Revision history for this message
Jeff Lane  (bladernr) wrote :

Server with 1 thumbdrive and HW RAID and a DVD drive:
sda_state: internal
sda_usb2: unsupported
sda_usb3: unsupported
sda_rotation: yes
sda_smart: False

sdb_state: removable
sdb_usb2: supported
sdb_usb3: unsupported
sdb_rotation: yes
sdb_smart: False

sr0_state: internal
sr0_usb2: unsupported
sr0_usb3: unsupported
sr0_rotation: yes
sr0_smart: False

Revision history for this message
Jeff Lane  (bladernr) wrote :

That one COULD be an issue as the optical drive is set as removable:
ubuntu@rs140:~$ cat /sys/block/sr0/device/block/sr0/removable
1

but likely not as no optical drive tests use device.state constraints.
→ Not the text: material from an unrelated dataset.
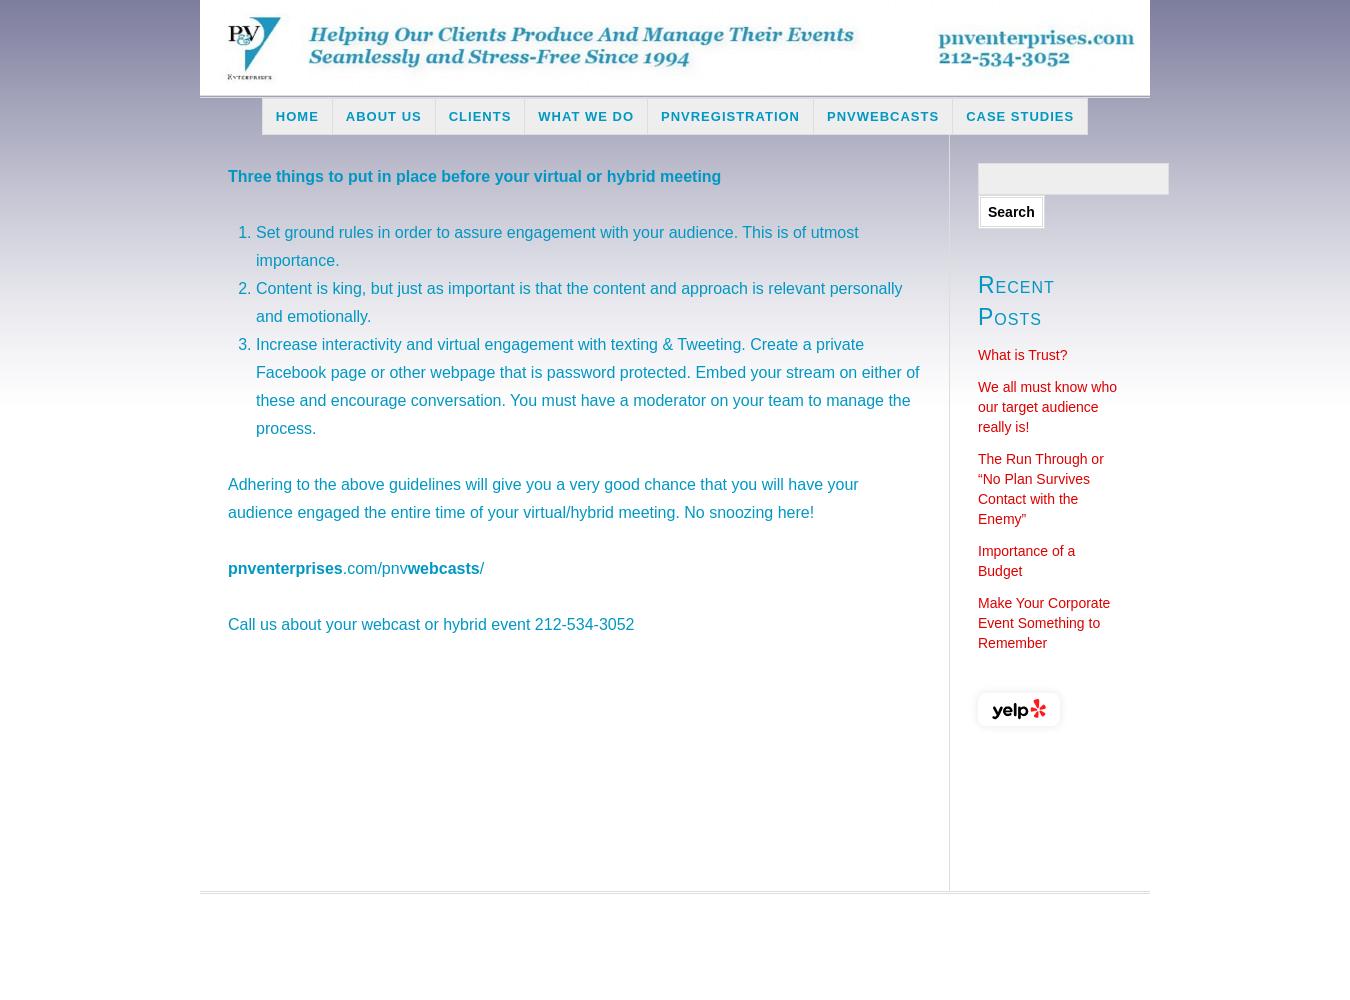  Describe the element at coordinates (477, 567) in the screenshot. I see `'/'` at that location.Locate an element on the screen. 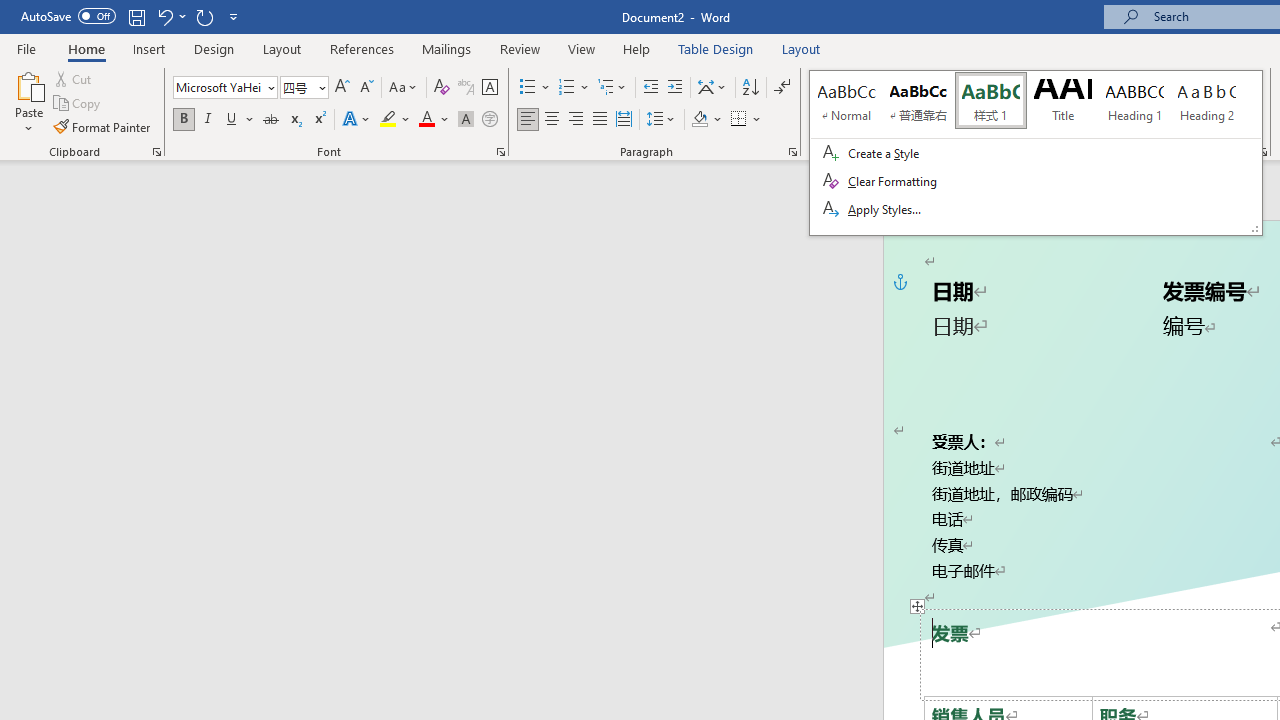 The height and width of the screenshot is (720, 1280). 'Repeat Style' is located at coordinates (204, 16).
the only tests that use that constraint are in disk.txt

Revision history for this message
Jeff Lane  (bladernr) wrote :

One more on another server with two HDDs, a DVD drive and no USB devices:
sda_state: internal
sda_usb2: unsupported
sda_usb3: unsupported
sda_rotation: yes
sda_smart: False

sdb_state: internal
sdb_usb2: unsupported
sdb_usb3: unsupported
sdb_rotation: yes
sdb_smart: False

sr0_state: internal
sr0_usb2: unsupported
sr0_usb3: unsupported
sr0_rotation: yes
sr0_smart: False

Changed in plainbox-provider-resource:
status: New → In Progress
Jeff Lane  (bladernr)
tags: added: blocks-hwcert-server
removed: hwcert-server
Revision history for this message
Mike Rushton (leftyfb) wrote :

I had this fail on 2 openpower boxes. I have attached the output from the test.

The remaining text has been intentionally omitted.